*** Opening of Page extract ***

Another hidden renewables cost. Stamp.Instead of solar and wind investors paying for the storage they need to produce useful reliable electricity, the plan, apparently, is to force the people to buy electric cars then use their batteries to save the grid instead. When someone plugs their car in to charge, the grid or their house might draw electricity out instead. It’s called two-way-charging, bi-directional charging, Vehicle-to-Grid (V2G) or Vehicle-to-Home.

There are moves to make this happen in California, Australia and Europe. There have already been 170 trials around the world costing millions of dollars to try to figure out how to do this. Clearly it’s a big agenda.

Repeated charges and discharges must shorten the life of the battery, and possibly inconvenience car owners too if they get caught without the fuel in the tank. What if there is family emergency at 11pm? (Well, you can catch a cab.) As well as this, every EV added to the grid is like adding “3 to 20 new houses“. Energy losses with batteries are around 20% and worse as the battery ages.

*** Close of Page extract ***
*** Opening of Entries shown ***

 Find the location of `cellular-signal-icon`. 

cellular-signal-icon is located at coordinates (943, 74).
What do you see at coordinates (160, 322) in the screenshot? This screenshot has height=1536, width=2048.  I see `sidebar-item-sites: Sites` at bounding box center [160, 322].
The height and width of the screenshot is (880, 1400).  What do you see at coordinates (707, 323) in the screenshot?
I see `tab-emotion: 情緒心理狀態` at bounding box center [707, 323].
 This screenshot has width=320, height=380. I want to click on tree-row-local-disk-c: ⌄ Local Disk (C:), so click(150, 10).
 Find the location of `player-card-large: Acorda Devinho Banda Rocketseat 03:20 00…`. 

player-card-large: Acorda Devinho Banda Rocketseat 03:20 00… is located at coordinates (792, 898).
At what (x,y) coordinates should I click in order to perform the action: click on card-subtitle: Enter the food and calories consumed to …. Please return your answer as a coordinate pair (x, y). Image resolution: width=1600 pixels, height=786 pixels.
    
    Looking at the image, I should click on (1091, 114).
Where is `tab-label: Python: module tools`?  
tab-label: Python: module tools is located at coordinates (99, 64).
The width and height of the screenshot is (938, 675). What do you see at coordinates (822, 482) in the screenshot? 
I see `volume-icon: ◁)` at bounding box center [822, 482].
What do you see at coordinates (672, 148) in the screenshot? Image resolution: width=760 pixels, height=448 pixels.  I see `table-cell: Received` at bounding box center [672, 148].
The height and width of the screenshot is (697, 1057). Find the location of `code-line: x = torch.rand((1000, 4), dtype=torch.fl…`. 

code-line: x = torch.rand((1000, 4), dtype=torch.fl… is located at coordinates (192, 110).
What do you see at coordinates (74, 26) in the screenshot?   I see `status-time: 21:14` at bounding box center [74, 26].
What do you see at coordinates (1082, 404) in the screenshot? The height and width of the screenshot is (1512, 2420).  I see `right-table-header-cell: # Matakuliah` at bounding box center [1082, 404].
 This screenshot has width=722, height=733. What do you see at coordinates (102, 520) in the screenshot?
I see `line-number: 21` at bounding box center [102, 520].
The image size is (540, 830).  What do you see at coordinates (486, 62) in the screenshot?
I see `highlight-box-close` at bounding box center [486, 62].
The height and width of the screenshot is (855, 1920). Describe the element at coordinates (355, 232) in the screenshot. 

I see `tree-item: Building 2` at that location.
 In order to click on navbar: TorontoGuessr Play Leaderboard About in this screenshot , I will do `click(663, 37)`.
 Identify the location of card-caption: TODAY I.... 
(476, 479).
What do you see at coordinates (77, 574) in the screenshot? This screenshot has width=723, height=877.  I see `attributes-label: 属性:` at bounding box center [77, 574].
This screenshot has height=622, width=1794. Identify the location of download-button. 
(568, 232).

*** Close of Entries shown ***

> What you should do
Answer these questions from the text on vehicle-to-grid charging:
1. Which names does the text give for drawing electricity back out of a plugged-in car?
2. How many trials does the text say have already been held around the world?
3. What figure does the text give for energy losses with batteries?

> Result below
1. Two-way-charging, bi-directional charging, Vehicle-to-Grid (V2G) and Vehicle-to-Home.
2. 170 trials.
3. Around 20%, and worse as the battery ages.